Begin Data listing

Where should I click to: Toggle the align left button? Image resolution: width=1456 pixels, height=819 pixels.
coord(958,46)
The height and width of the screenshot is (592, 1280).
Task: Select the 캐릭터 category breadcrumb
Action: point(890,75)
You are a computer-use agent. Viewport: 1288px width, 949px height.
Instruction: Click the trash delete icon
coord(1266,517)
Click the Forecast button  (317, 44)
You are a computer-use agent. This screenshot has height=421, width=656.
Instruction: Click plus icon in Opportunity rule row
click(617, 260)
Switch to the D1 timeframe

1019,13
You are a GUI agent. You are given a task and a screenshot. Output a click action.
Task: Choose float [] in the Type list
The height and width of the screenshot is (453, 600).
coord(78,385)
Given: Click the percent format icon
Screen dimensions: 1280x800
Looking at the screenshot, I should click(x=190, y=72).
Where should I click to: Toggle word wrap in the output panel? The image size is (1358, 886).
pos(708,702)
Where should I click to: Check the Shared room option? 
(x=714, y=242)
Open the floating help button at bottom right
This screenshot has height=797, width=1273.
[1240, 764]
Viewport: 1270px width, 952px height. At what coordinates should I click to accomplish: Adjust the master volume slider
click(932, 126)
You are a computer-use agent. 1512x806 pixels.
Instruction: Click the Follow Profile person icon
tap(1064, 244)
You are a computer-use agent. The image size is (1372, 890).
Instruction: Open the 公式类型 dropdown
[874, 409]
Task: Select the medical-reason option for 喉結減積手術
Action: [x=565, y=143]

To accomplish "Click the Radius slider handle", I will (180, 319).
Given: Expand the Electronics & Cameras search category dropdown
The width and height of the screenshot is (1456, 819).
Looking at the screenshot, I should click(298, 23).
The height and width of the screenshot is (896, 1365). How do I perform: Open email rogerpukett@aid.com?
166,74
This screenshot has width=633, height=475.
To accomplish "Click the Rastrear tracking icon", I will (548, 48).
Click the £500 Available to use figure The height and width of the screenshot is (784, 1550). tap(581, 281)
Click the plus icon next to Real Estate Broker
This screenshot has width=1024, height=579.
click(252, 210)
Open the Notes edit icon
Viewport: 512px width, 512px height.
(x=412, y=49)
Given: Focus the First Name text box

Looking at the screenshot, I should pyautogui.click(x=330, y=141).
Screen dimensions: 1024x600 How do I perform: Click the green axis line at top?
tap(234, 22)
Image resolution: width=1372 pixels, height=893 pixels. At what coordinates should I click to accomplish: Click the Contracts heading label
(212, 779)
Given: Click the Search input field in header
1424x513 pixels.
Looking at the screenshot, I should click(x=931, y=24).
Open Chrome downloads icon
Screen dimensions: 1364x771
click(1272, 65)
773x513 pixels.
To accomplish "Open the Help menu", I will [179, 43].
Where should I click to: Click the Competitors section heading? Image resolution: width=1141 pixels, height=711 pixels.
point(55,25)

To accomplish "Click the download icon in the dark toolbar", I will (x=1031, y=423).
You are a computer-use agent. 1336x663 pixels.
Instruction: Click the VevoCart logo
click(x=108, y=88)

End Data listing

§ **What the exercise asks**: Print the items above verbatim, starting at the line that contains "Viewport: 1270px width, 952px" and ending at the line that contains "tap(1064, 244)", both included.

§ **Correct result**:
Viewport: 1270px width, 952px height. At what coordinates should I click to accomplish: Adjust the master volume slider
click(932, 126)
You are a computer-use agent. 1512x806 pixels.
Instruction: Click the Follow Profile person icon
tap(1064, 244)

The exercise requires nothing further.